Find out if there is a Care Coordinator within a managed care organization if a child is receiving services from an MCO. A Care Coordinator is a medical case manager who may be available to work with the foster parent and/or the social worker in navigating the system.

Communicate with the Care Coordinator. It is imperative for the physician, caseworker and representatives from the courts to work closely with the managed care organization.

Contact the state or MCO Ombudsman if available. Some states have instituted the position of an Ombudsman who may be located in the Office of the Attorney General, the State Medicaid Office, or State Bureau of Insurance that has authority to investigate complaints in a managed care organization within the state. Social workers, foster parents, and guardians ad litem can contact the state Ombudsman to help address problems with access to Medicaid services, the quality of services, or payment of services. Currently, only a few states have instituted the role of an Ombudsman.

An appeal process exists in every managed care organization. Social workers should become familiar with that process and the regulatory agency that oversees the MCO.

It may be helpful for the social worker to include the opinions of the primary care physician, specialists, the foster parent and GAL in an appeal process to strengthen the case for the "medical necessity" of requested services. The appeal process may take some time to complete. If waiting for a service will cause undue harm or further injury to a child and the team agrees that it is an emergency, alternative-funding sources must be located.

Alternative funding may be available through general welfare accounts, other state subsidies or community programs.

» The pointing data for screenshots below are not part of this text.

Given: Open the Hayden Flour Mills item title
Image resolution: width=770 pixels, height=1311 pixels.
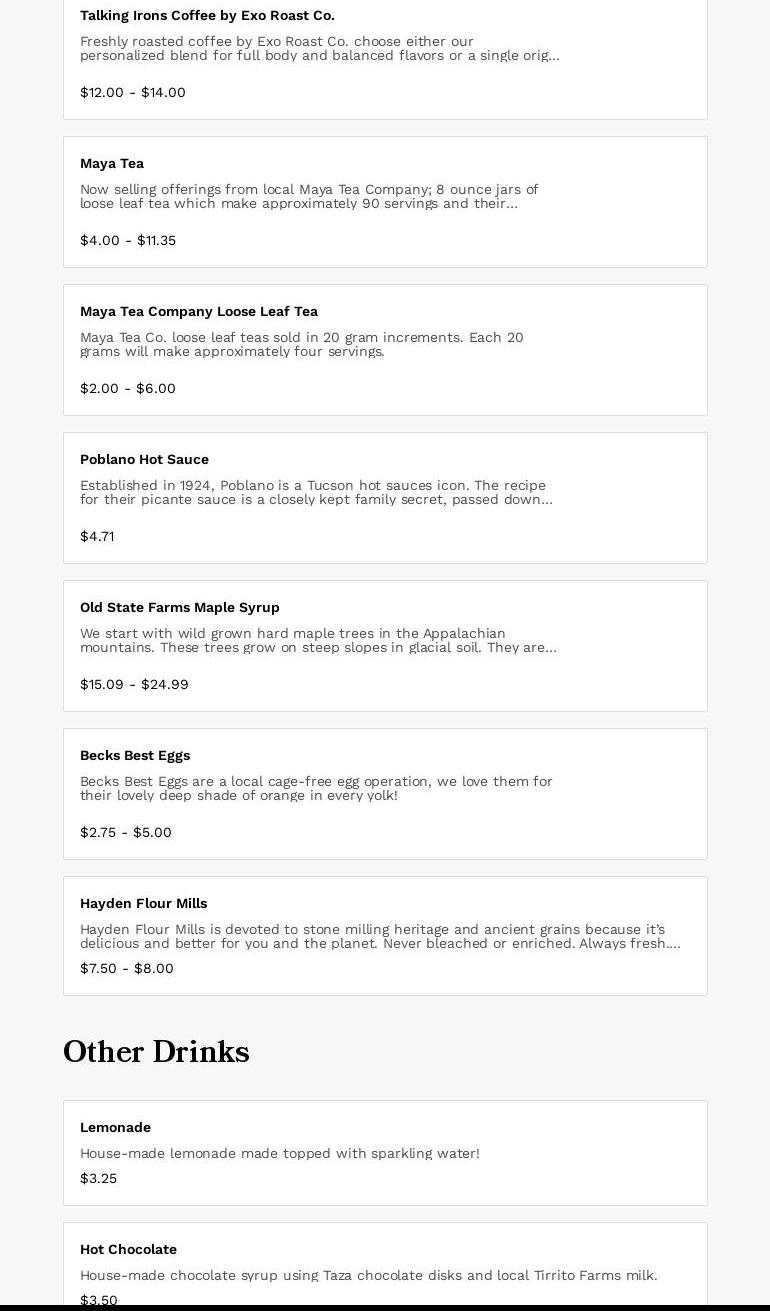Looking at the screenshot, I should point(144,904).
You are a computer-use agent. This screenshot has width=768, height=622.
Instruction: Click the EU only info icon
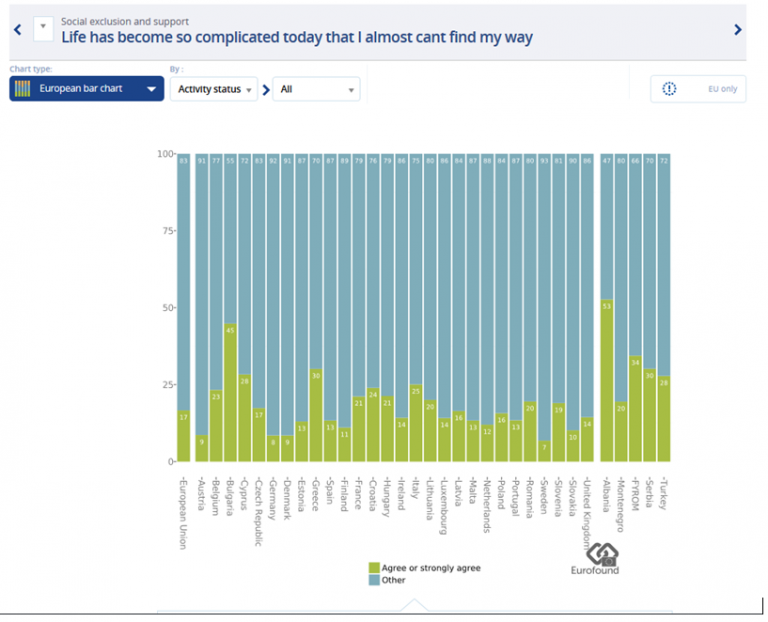(669, 89)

Diapers, special formula, over the counter medications, some therapeutic services, and some durable medical equipment are examples of things that may be ineligible for reimbursement by Medicaid or private insurance. In some cases Medicaid systems are designed to deny coverage of these items the first and second times. They may require filing an appeal several times before they are accepted. Getting a referral from the child’s physician may be helpful but above all persistence is what may be required.

The State Parent Training and Information Center (PTI) funded through the U. S. Department of Education, Office of Special Education and Rehabilitative Services, provides information to families and professionals about accessing educational and some therapeutic services mandated under the Individuals with Disabilities Education Act (IDEA).

If a child is identified as needing special education services, the child’s school may provide some therapies or specialized services, at no cost to the families. These therapies must be written into a child’s Individualized Education Program (IEP). The IEP is developed for children three through 21 under Part B of IDEA by a committee, comprised of parents, teachers, specialists and others. The IEP committee may be convened at any time if there are questions or concerns pertaining to the child’s progress, behavior or other issues that may affect the goals of the plan.

Ø Infants and toddlers, ages birth to three, suspected of having a developmental delay, or a diagnosed disability may be eligible for local early intervention services. If a child is found eligible for Part C services under IDEA, those services will be outlined in an Individual Family Service Plan (IFSP). The designated state agency responsible for overseeing Part C develops the provisions and guidelines for the funding of services. Funding sources include private health insurance, or Medicaid and families may have additional financial responsibilities.

Ø Local service systems often have flexible wrap-around money that may be available for social workers to access on a case by case basis.